The fact that $d$ is square free is important: consider $\mathbb{Z}[\sqrt{-8}]$. This is different from $\mathbb{Z}{\sqrt{-2}}$, because it consists only of those elements of the form $a+b\sqrt{-2}$ where $b$ is even; that is, it is strictly contained in $\mathbb{Z}[\sqrt{-2}]$. So you can run into issues if your $d$ is not squarefree.
Irreducibles: What you give is the definition of irreducible. And no, it is false that every nonzero element is irreducible: for example, $4$ is not irreducible, because $4=2\times 2$ and $2$ is not a unit.
Note that it is not enough to know the image of the norm map; it could be, in principle, that you have two elements with the same norm, one irreducible and one not: having no proper divisor of the norm is necessary, but may not be sufficient for irreducibility.
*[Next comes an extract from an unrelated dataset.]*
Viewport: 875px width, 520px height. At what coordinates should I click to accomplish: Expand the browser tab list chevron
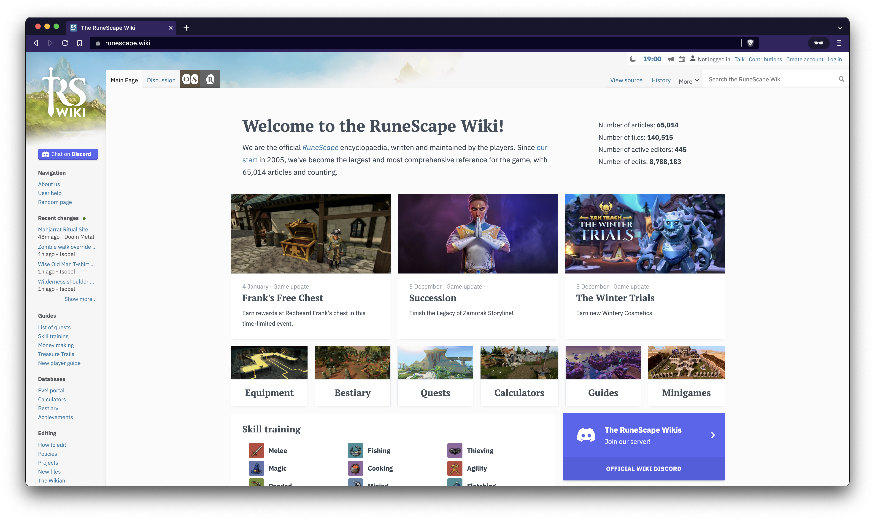tap(840, 27)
Showing that it is a Euclidean domain can be done geometrically. There's a nice argument given by Klein; you can see it sketched (for $\mathbb{Z}[\zeta_3]$, where $\zeta_3$ is a primitive cubic root of unity) here.
(3) Will follow from (1): you will find that the primes that remain irreducible are precisely the ones that cannot be expressed as a $x^2+2y^2$ with $x$ and $y$ integers. The fact that other primes cannot be so expressed is actually easy if you consider $x^2+2y^2$ modulo $8$.
Define the norm on $\mathbb Z[\sqrt 3]$ to be $N(a + b \sqrt 3) = \vert a^2 - 3 b^2 \vert$.
Let $\alpha, \beta \in \mathbb Z[\sqrt 3]$ with $\beta \neq 0$.
Say $\alpha = a + b \sqrt 3$ and $\beta = c + d \sqrt 3$.
Notice that
\begin{align*}
\frac\alpha\beta &= \frac{a + b \sqrt 3}{c + d \sqrt 3} \cdot \frac{c - d \sqrt 3}{c - d \sqrt 3} \\
&= \frac{ac - 3bd}{c^2 - 3d^2} + \frac{-ad + bc}{c^2 - 3d^2} \sqrt 3 \\
&= r + s\sqrt 3
\end{align*}
where $r = \displaystyle \frac{ac - 3bd}{c^2 - 3d^2}$ and $s = \displaystyle \frac{-ad + bc}{c^2 - 3d^2}$.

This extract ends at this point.